Il y avait donc de fortes différences régionales dans les symboles de richesse…

Oui, des différences considérables ! La région la plus riche au néolithique était la Bretagne. On y retrouve de nombreux alignements de menhirs et de dolmen, en particulier dans le golfe du Morbihan, ainsi qu’une forte concentration de matériaux précieux. Pourquoi cette région ? Les hypothèses des archéologues diffèrent. Pour certains, le Morbihan tirait sa puissance de son rôle de centre religieux important. D’autres pensent que cette richesse résultait du sel dont la région abondait. On peut supposer que les groupes disposant de ressources salées importantes devaient vendre ce bien, provoquant un accroissement des écarts hiérarchiques plus fort que dans les zones pauvres en sel.

Quel rôle ont joué les échanges commerciaux dans la répartition de ces biens ?

Au néolithique, les groupes sont plus ou moins stabilisés sur des territoires. En cela, par rapport aux périodes antérieures, ils doivent faire face à des problèmes d’approvisionnement en matériaux. Il existait par ailleurs à l’époque deux Europe : l’une, orientale, très riche en métal, avec beaucoup d’objets en or et en cuivre, et l’autre, occidentale, dotée de substantielles ressources en roche verte.

Les contacts entre ces zones très en avance sur le plan technique et les autres ont généré des imitations très intéressantes. On avait par exemple l’habitude dans les Balkans de marquer le statut des gens par des « haches de bataille », sortes de tomahawk, retrouvées dans les sépultures. Très peu de ces objets ont pu circuler vers l’est ou vers le nord car ils étaient considérés comme précieux. Mais certains individus de ces régions qui les avaient vu ont entrepris de fabriquer les même… en pierre. En imitant leur forme. Cela montre qu’il y avait des transferts de symboles mais pas de transferts techniques. Pour que la métallurgie passe de l’Europe de l’est à l’Europe de l’ouest il a fallu presque 2.000 ans, alors que seulement 1.800 km séparent les deux régions !

Selon quels schémas hiérarchiques étaient organisées ces sociétés ?

L’étude de la gradation des systèmes funéraires permet aux archéologues d’en savoir plus sur le statut qu’occupait le défunt au sein de la société. Au néolithique, lorsqu’on enterre quelqu’un, on lui creuse une tombe et on lui donne une position normalisée – en général la position fœtale. Quand vous retrouvez des corps ou des restes humains directement jetés dans une fosse, sans aucun respect, il s’agit certainement de personnes de basse condition, voir des esclaves, ou des ennemis tués lors d’un massacre.

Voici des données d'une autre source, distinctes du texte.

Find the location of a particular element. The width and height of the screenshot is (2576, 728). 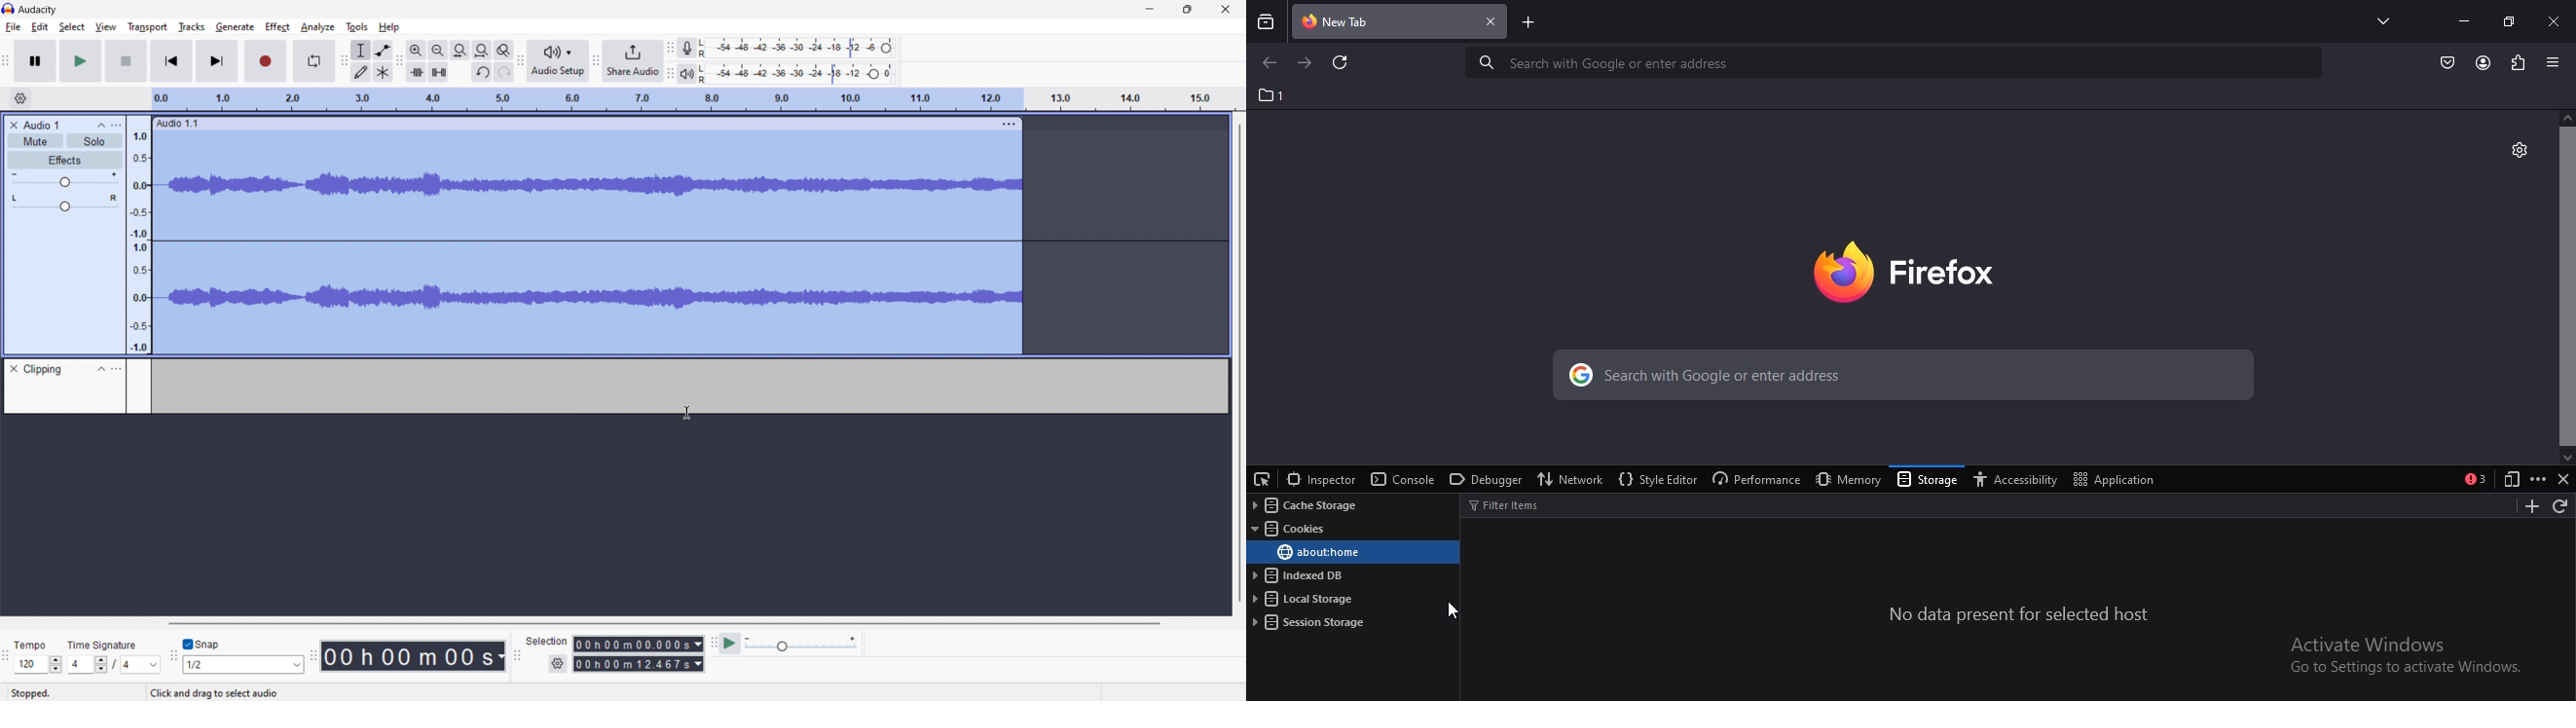

zoom out is located at coordinates (438, 50).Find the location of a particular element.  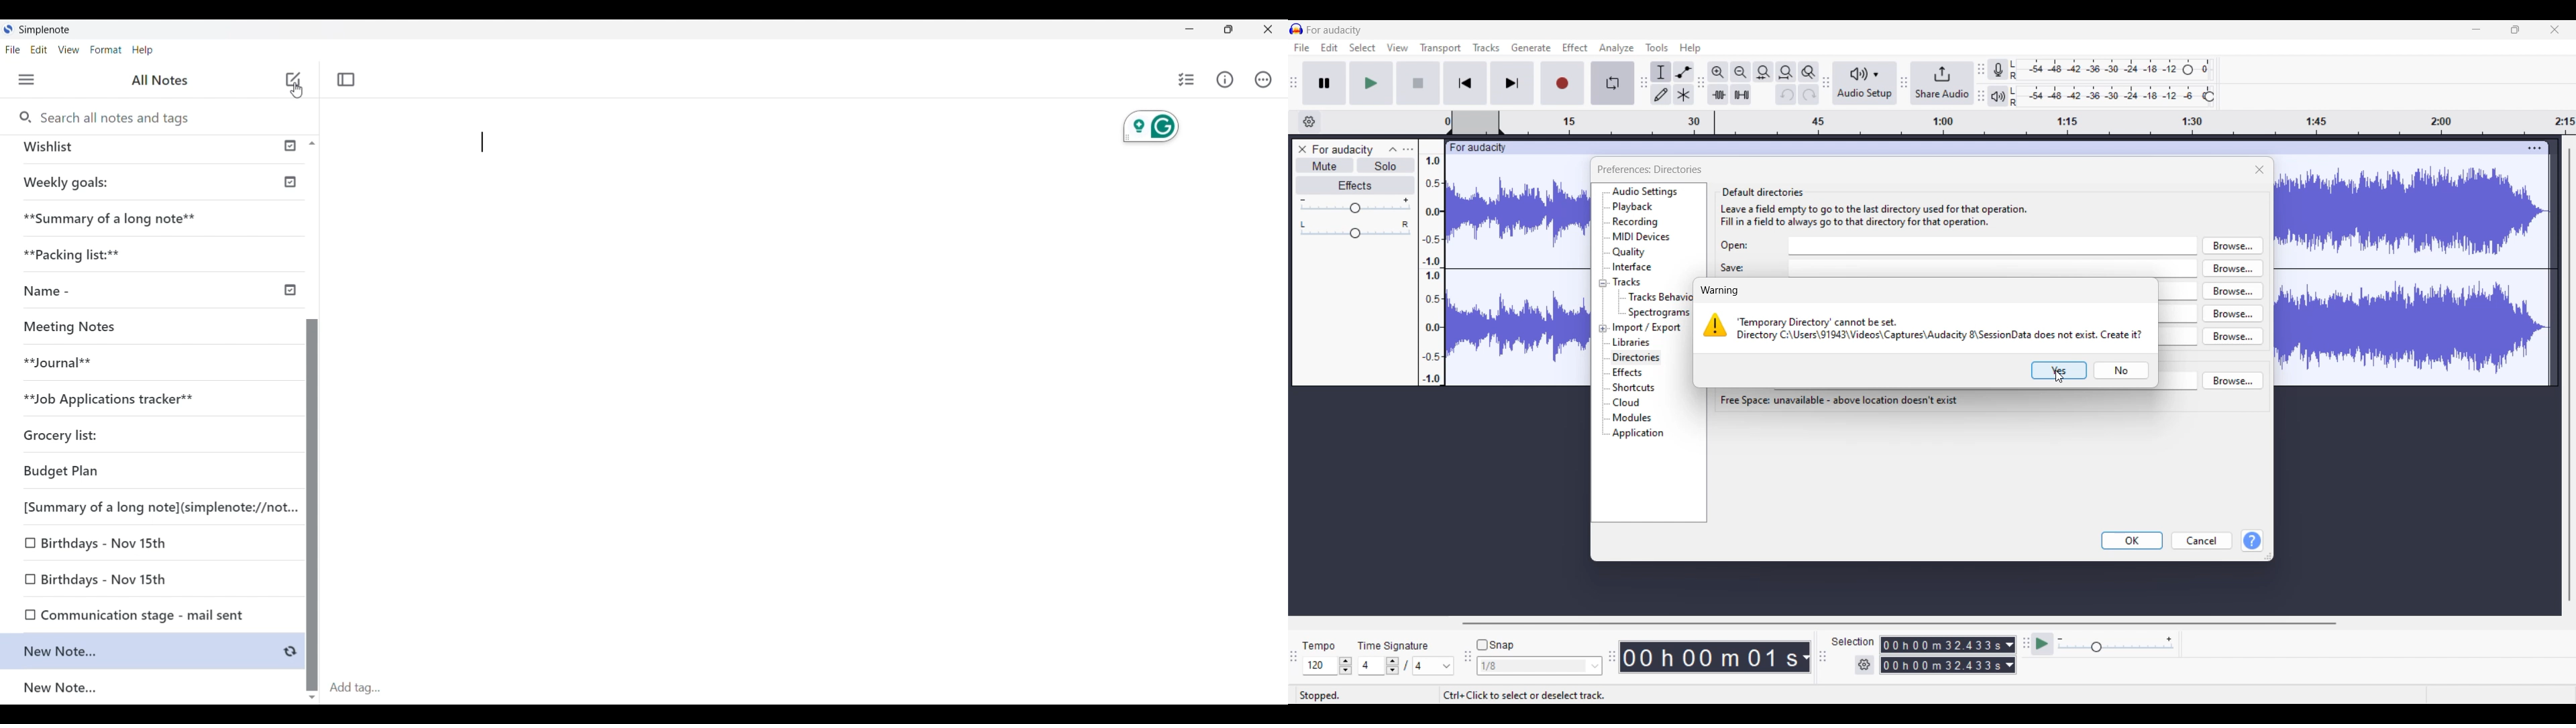

checkbox is located at coordinates (28, 545).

On retrouve ensuite des sites funéraires « conventionnels », avec des offrandes et du mobilier plus ou moins précieux, témoignant davantage d’une différence de sexe que d’un écart de richesse. Les femmes sont ainsi plutôt enterrées avec des poteries et des parures et les hommes avec des flèches ou des haches. Ces sépultures sont les plus fréquentes à l’époque et se différencient relativement peu les unes des autres.

Existent enfin quelques rares tombeaux très riches. Ils se distinguent par la quantité d’objets présents ainsi que les provenances très lointaines et diverses de certains d’entre eux. On peut citer le cas de tombes très riches exhumées en Catalogne renfermant de l’obsidienne de Sardaigne, du corail de la Méditerranée centrale, des haches polies en jade venant des Alpes, des haches polies en fibrolite d’Andalousie et des parures locales en turquoise.

On peut penser que les sociétés de l’époque étaient marquées par de fortes différences de richesse, avec un nombre très restreint d’individus possédant des biens d’une valeur considérable. A l’inverse, le commun des mortels partageait un niveau de vie relativement homogène. Les classes moyennes n’existaient probablement pas au néolithique !

Les sociétés humaines ont-elles toujours été hiérarchiques ?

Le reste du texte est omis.